**What to do:**
Work out how many lines in the entries below contain the string "agent". Reply with that figure alone.

══ Input material

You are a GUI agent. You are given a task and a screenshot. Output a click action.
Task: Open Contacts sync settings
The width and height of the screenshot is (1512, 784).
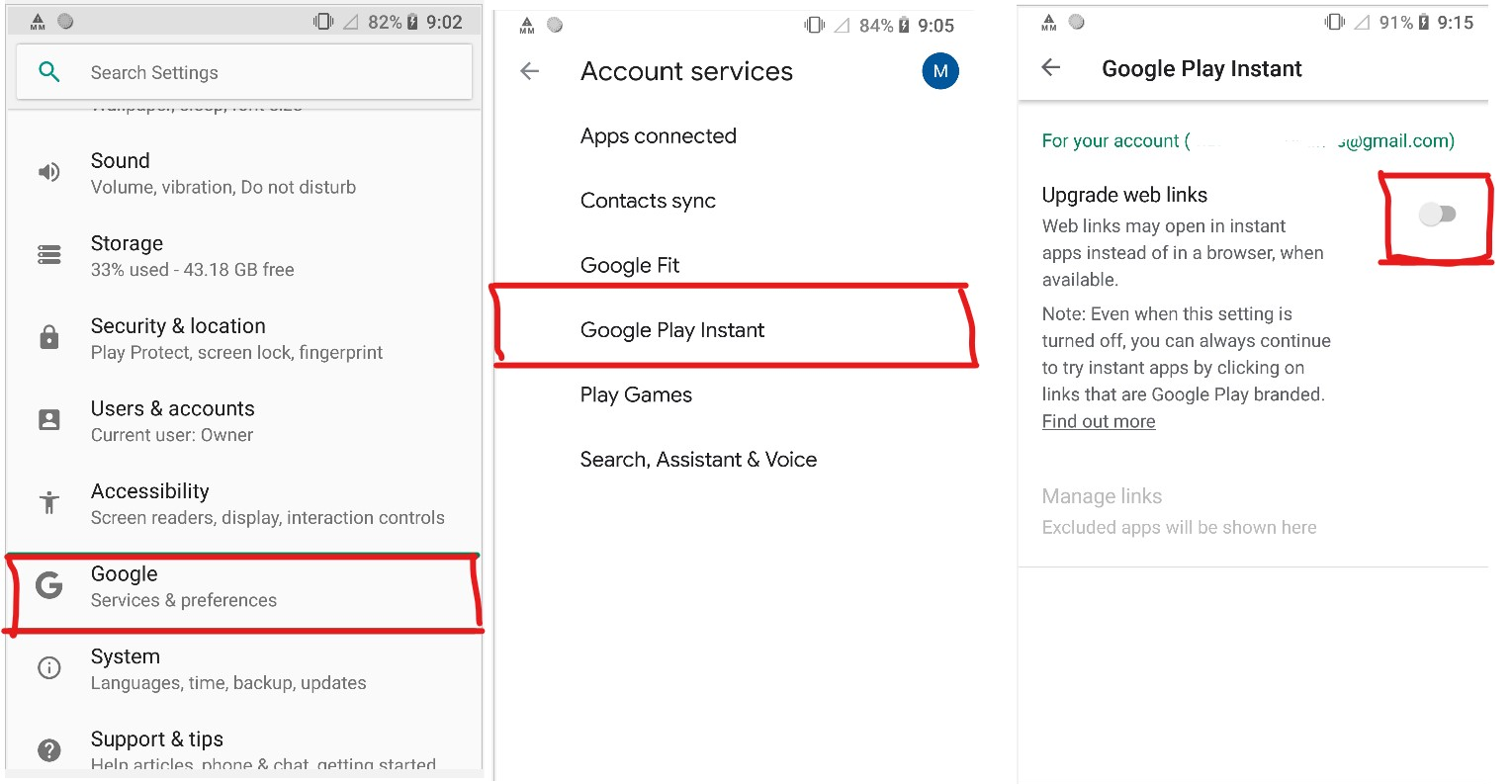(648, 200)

════
══ Input material

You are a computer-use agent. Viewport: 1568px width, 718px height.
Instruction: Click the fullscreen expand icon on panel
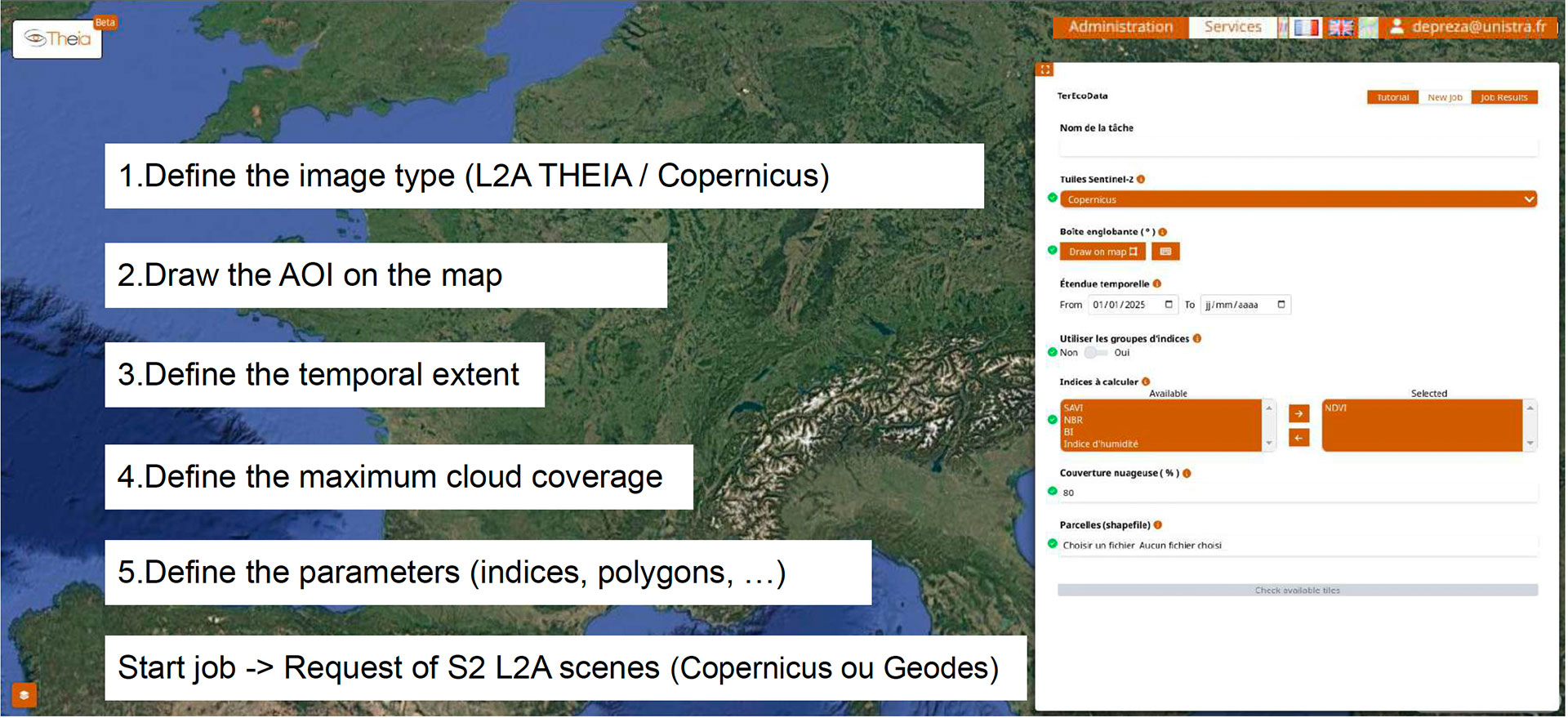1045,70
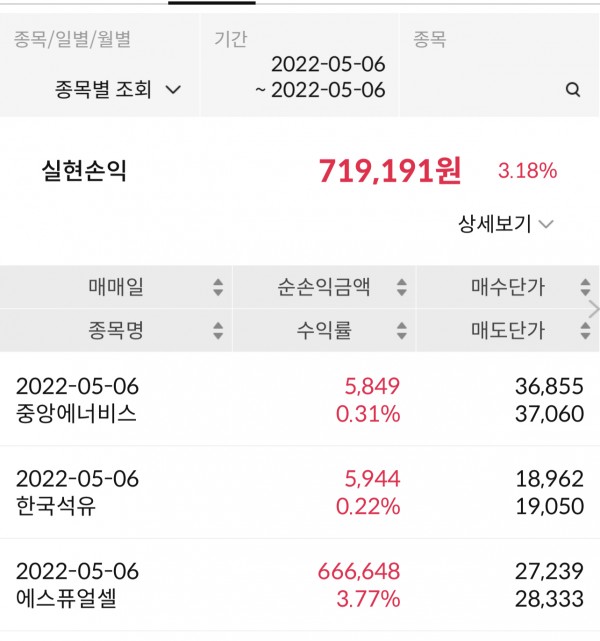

════
══ Input material

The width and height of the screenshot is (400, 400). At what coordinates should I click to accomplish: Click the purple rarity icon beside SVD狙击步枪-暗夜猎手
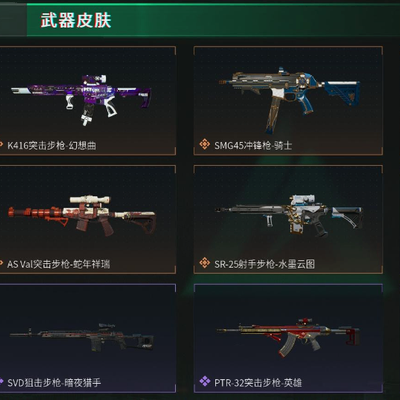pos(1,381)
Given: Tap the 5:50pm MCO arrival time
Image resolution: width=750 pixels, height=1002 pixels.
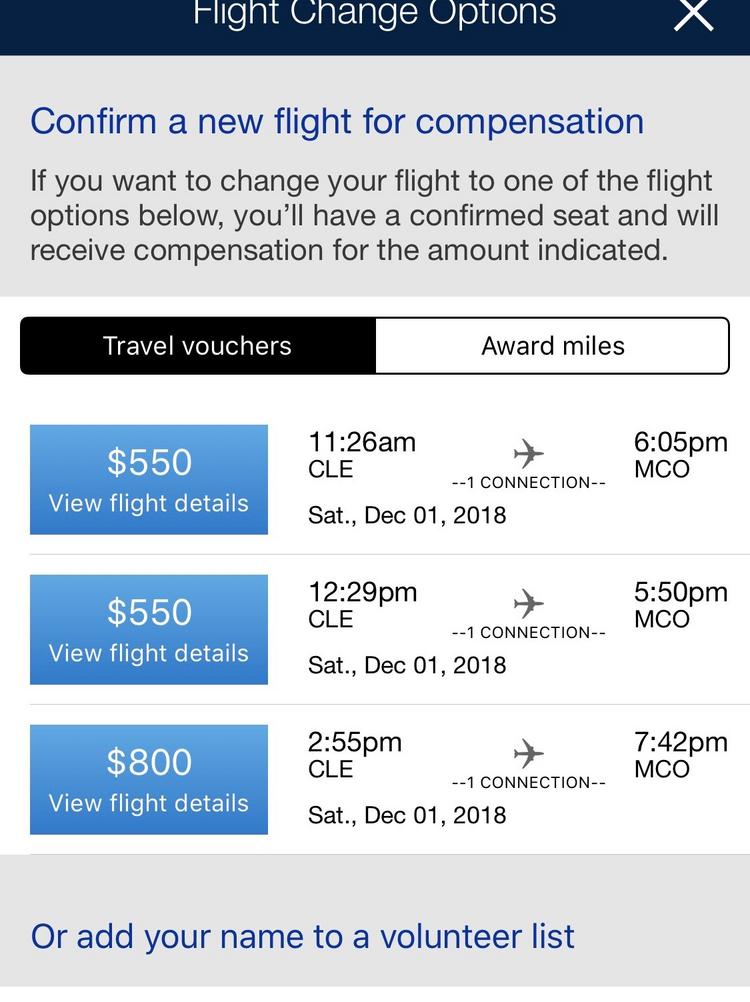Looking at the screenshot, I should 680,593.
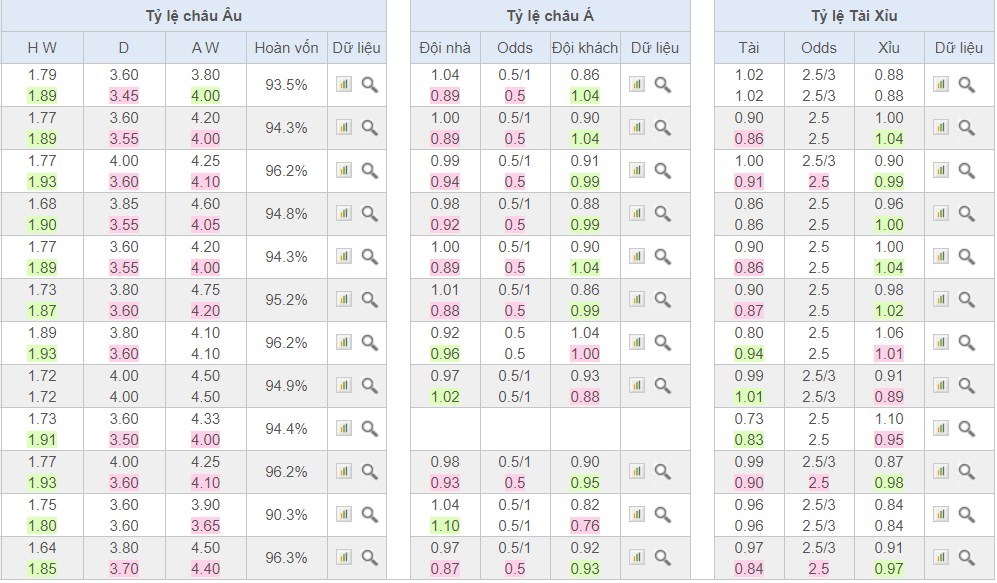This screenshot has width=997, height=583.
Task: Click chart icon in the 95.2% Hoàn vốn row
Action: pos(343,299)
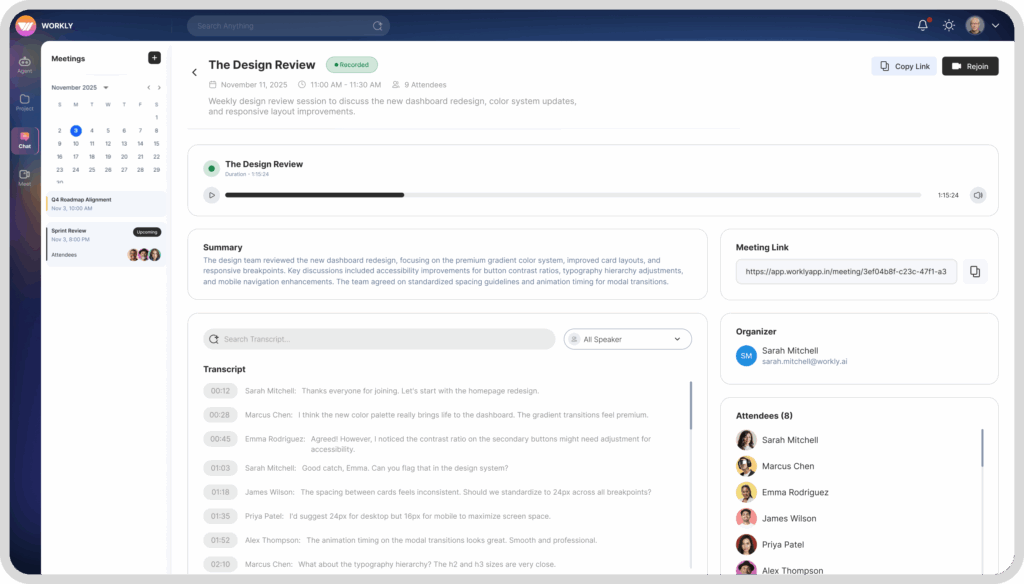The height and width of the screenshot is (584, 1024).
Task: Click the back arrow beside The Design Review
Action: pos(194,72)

════

**Task response:**
2